Are Big Island Roads Being Left Behind?
- PECConnect
- Apr 8
- 3 min read
Big Island residents aren’t just complaining about rough roads. They’re questioning whether their safety is being taken seriously. If a road is bad enough that people worry an ambulance could lose valuable time getting to them, why does it still feel like a patch job problem instead of a priority?

That concern is at the heart of the comments from the community, where a visible frustration can be seen over road conditions in the area. When people start asking something, they’re not only describing potholes and rough surfaces. They were talking about the safety, emergency access, and a growing feeling that rural areas like Big Island are being left behind while the County focuses on other infrastructure pressures.
One of the frustration lines up with the County’s own public record. Prince Edward County states that it maintains more than 1,100 kilometres of roads and follows Ontario’s minimum maintenance standards for inspections, patrols and repairs. The County also points to its five-year road improvement plan that is supposed to weigh road condition, failure risk, traffic, and even roads with a history of emergency-service demand. On paper, that suggests safety and accessibility are built into the decision-making process, not treated as an afterthought or secondary concern.
Residents are reacting to what they see and experience in real life and that is where the disconnect sits. The County’s regular road maintenance page updates explains that potholes are filled on an ongoing basis and that crews patrol roads proactively. But for people living on Big Island, that explanation can be felt as overly procedural and disconnected from reality, especially if the same spots keep returning and the overall driving experience continues to feel unsafe, dangerous and neglected.
Another flashpoint in the discussion is funding and priorities. One commenter pointed to the water line discussion tied to Base31 and Wellington, and that concern is not coming from nowhere. In a County document from May 15, 2025, staff confirmed that servicing options for Base31 include a preferred connection to Wellington and noted that the County was in discussions about Base31 contributions toward growth-related infrastructure. However, what that document does not show is any evidence that Big Island road work was delayed because of that project. That part remains an inference from residents, not confirmed.
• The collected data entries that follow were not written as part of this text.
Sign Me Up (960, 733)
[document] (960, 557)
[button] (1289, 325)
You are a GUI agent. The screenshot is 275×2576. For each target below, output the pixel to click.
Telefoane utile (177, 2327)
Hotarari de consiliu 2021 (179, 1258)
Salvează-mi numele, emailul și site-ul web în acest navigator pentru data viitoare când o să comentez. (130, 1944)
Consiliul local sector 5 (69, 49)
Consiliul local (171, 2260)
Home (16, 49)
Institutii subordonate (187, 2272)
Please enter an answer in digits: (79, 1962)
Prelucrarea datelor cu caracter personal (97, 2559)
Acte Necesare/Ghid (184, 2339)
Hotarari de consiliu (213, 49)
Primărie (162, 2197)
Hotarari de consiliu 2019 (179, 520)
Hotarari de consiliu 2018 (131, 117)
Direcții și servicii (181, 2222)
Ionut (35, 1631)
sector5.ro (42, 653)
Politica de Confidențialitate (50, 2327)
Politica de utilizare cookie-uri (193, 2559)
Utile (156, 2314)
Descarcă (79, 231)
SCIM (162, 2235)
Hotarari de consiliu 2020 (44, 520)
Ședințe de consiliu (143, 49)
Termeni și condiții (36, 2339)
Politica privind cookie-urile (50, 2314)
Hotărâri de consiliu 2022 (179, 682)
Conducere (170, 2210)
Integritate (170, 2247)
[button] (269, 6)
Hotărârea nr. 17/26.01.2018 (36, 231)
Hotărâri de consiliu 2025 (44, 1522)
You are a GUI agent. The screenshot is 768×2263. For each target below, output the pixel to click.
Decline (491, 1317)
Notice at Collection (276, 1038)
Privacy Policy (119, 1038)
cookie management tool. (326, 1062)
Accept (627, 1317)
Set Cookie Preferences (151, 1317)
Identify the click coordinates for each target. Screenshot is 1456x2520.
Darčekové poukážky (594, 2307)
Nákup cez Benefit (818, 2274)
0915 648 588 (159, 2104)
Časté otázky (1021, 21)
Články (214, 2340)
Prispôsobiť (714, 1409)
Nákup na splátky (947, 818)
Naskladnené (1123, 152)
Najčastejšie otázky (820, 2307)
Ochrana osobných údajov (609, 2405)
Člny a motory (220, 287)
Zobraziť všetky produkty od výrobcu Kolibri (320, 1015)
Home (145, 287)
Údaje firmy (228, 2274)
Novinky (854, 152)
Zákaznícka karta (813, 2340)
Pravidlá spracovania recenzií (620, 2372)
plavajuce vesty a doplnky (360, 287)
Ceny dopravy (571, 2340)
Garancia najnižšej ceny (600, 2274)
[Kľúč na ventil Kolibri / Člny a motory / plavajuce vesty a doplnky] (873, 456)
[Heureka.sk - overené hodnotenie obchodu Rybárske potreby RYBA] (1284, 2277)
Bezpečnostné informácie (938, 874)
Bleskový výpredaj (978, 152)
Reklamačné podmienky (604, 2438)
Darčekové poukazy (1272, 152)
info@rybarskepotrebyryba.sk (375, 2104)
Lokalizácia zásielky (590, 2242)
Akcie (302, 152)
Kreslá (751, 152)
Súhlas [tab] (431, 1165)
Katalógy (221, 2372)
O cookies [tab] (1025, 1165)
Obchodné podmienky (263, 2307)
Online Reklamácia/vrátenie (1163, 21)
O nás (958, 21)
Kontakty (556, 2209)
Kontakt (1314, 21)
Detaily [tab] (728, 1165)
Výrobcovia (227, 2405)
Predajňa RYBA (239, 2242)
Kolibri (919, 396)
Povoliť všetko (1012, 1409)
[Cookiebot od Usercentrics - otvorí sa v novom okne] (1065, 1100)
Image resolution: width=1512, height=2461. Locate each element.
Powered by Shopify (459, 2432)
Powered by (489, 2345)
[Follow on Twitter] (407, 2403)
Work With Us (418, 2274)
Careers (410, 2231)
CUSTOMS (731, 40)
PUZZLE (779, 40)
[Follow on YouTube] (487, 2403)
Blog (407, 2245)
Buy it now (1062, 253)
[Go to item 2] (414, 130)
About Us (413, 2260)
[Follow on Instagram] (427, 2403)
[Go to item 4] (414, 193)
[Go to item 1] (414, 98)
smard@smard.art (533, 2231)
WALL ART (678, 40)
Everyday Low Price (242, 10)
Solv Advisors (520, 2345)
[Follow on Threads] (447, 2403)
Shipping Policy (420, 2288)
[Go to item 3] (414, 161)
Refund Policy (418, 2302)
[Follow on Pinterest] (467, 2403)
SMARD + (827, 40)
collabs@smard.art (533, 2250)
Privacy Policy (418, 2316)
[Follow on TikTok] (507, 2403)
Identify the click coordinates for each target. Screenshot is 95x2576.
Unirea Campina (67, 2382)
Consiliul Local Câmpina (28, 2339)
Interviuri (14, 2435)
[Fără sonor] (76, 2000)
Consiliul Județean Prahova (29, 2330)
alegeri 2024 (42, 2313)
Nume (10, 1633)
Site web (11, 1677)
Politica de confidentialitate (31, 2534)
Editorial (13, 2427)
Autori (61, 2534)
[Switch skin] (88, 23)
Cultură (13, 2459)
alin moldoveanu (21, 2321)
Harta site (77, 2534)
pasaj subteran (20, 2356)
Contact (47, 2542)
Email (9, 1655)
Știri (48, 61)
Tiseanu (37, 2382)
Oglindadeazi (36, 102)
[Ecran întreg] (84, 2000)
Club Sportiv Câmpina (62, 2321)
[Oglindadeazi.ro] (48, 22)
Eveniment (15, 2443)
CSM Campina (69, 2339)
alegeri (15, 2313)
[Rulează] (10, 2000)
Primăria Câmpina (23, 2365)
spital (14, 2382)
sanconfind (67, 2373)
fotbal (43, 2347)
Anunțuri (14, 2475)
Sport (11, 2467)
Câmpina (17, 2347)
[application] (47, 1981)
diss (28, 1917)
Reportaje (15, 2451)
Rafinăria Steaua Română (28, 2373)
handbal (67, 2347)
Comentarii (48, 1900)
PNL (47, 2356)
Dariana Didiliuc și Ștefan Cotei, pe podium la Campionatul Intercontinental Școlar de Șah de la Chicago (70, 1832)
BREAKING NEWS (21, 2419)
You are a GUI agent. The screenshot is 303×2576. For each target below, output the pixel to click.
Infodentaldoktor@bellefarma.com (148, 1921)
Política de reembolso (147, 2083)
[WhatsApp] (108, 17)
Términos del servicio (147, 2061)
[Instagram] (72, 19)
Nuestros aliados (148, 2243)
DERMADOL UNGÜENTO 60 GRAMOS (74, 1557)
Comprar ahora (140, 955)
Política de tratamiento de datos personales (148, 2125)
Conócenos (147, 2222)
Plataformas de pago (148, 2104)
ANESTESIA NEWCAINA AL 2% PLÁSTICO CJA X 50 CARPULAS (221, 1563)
What does deserve closer attention is the County’s own messaging. The County announced on March 12, 2026 that it was moving ahead with a $14 million rural roads program for the year. Yet at the same time, public planning material connected to the County’s five-year roads plan PDF has pointed to North Big Island Road as a 2026 candidate for single surface treatment, while the March 2026 road-work announcement highlights other roads instead. That does not automatically mean Big Island was removed from the plan, but it does show the lack of clarity that feeds frustration among residents.
If the County wants to maintain public trust on this issue, it needs to go beyond general statements about standards and work plans. It needs to clearly and directly communicate what is scheduled for Big Island and what is not, and why. What people need is transparency and it's necessary for the County to do so.
What do you think the County should be asked to clarify first: Big Island’s repair timeline, the standard it uses to decide urgency, or how major growth-related projects affect rural infrastructure priorities? What are your thoughts on this one?